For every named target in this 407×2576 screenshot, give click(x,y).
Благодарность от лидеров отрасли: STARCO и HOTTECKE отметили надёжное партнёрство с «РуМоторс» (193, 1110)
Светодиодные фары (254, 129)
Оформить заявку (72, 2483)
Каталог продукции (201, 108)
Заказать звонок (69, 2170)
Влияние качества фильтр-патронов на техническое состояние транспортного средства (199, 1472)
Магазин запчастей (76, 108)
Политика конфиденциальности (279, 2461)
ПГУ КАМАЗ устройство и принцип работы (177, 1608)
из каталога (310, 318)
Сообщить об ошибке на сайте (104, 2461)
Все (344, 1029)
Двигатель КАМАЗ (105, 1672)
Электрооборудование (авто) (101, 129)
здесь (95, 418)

◇ ◇ ◇

• Work item: An exact copy of every record above is needed. Write it out word for word.

• Task response:
For every named target in this 407×2576 screenshot, give click(x,y).
Благодарность от лидеров отрасли: STARCO и HOTTECKE отметили надёжное партнёрство с «РуМоторс» (193, 1110)
Светодиодные фары (254, 129)
Оформить заявку (72, 2483)
Каталог продукции (201, 108)
Заказать звонок (69, 2170)
Влияние качества фильтр-патронов на техническое состояние транспортного средства (199, 1472)
Магазин запчастей (76, 108)
Политика конфиденциальности (279, 2461)
ПГУ КАМАЗ устройство и принцип работы (177, 1608)
из каталога (310, 318)
Сообщить об ошибке на сайте (104, 2461)
Все (344, 1029)
Двигатель КАМАЗ (105, 1672)
Электрооборудование (авто) (101, 129)
здесь (95, 418)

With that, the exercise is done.